I have bought a CRS309-1G-8S+IN for upgrade my lan network to 10Gb.
I have connected my wmware server with to dac sfp+ 10Gb cable , my qnap nas with an S+RJ10 module and my computer in 2.5Gb with also an S+RJ10 module.
i have also an aruba 1930 connected with dac cable aruba for the the equipements which don’t need 10G.
when my vmware server is connected on the aruba, i have average 250MB in wrting and 600MB in reading
When i connect the vmware server on the crs309, i have 250MB in writing but only 15MB in reading.
With my computer connected in 2.5GB , i have 250MB in writing/reading.
i’m a noob with routerOS and i don’t undersand why i have so poor reading performance with my vmware server.
Most likely, the traffic is processed by the CPU instead of the hardware, and that is the reason for slow networking. Post your interface and ip config, please, so we can analyze it.
Your configuration looks pretty straightforward, i.e. no routing, just switching, which is good. What speeds are the ports reporting? Do they show up as 10G? Are all the devices in the same LAN subnet?
yes all the devices are in the same subnet.
In the doubt i will check again this evening but it seem the ports show up as 10G.
As you say, my configuration is straightforward, i just want 10G switching nothing more!
Hello,
i assign the ip on the bridge but no change.
I just noticed that when i do a iperf between my computer (connected in 2.5G on the crs 309) and the crs309, i have 2.5Gbit in upload but only 250Mbit in download.
if i do an internet speed test, i have also 250Mbit upload and 600Mbit in upload (600Mbit is the max of my internet contract).

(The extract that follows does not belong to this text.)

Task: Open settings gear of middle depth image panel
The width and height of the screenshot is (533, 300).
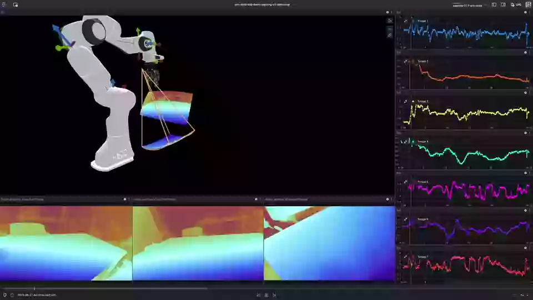Action: (256, 199)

Finally the problem is not only with my vmware server…
That drives me crazy
Did you try to enable flow control (both Tx and Rx) on all involved ports?
The thing that bothers a switch the most is speed change - from faster to slower port. In this case switch has to buffer data and we all know that buffer bloat is bad. So when that tiny buffer fills up, switch has two choices: 1) drop next frame or 2) signal transmitter that it has to pause sending … the later is done by deploying flow control. The former is default behaviour, but hurts TCP throughput imensely … because in this case transmitter has to re-transmit and with relatively high-latency (milliseconds on 10Gbps networks is high latency) this kills throughput.
I see you have VLAN filtering turned on, maybe VLANs are not configured properly. Would you be able to share a full config export and removing any sensitive info (public IPs, passphrases, usernames, serial numbers, etc)
Post #11 above (by @jericho63) IMO shows that throughput problems are not due to traffic hitting CPU (it’d be much higher than 2% at 2.5Gbps) but some other reasons, internal to how switch chip handles the traffic.
High CPU load while running btest is usual but has nothing with normal traffic handling (which is port-to-port, not port-to-CPU as in case of btest).
Does it work correctly if you use 10Gbit on both connections? (or do you only have asymmetric connections).
Sometimes flow control helps but you might need to go to the switch port settings and set an ingress/egress rate limit to see if you can get closer to the actual hardware line rate.
One way to identify this is if an upload from 2.5 GB connection is line speed (to a 10GB connection) but download is under 1GB then this is most likely the issue.
@mkx
i have try to enable flow control following your reply.
For the test (compturer to crs with btest) i have enabled it only for the port where is connected my computer but not better, i have always a througput in download arround 250-300Mbits with btest and an througput at 2.5Gbits in upload, internet speedtest 195Mbits in download / 595Mbits un upload.
If i try a test with my nas (with nas performance tester 1.7https://www.808.dk/?code-csharp-nas-performance) , connected on the crs309 as my computer, i have 211MBytes in wrtting and 269MBytes in reading.
@darthgizm0
i have disbled valn filtering since a while but no change.
during a test with btest in receive mode, profile show arround 20% on network and 20% on btest.
@biomesh
I have vmware server and a qnap nas connected in 10G and my computer in 2.5G.
But i have also througput issues with my virtuals machines to internet or to the NAS.
I will try an upload from my computer to one vm and see the througput.
The best way to test is using iperf on both ends. As long as the machines on both ends are powerful enough to generate/receive 10Gbit worth of traffic, you won’t hit any other bottlenecks like disk IO etc.
i know i will have a bottleneck in reason of the disk i/o limit on the vmware server because they are not ssd but for the moment i have a througput below it.. and it is very frustrating.
i will perform new tests this evening.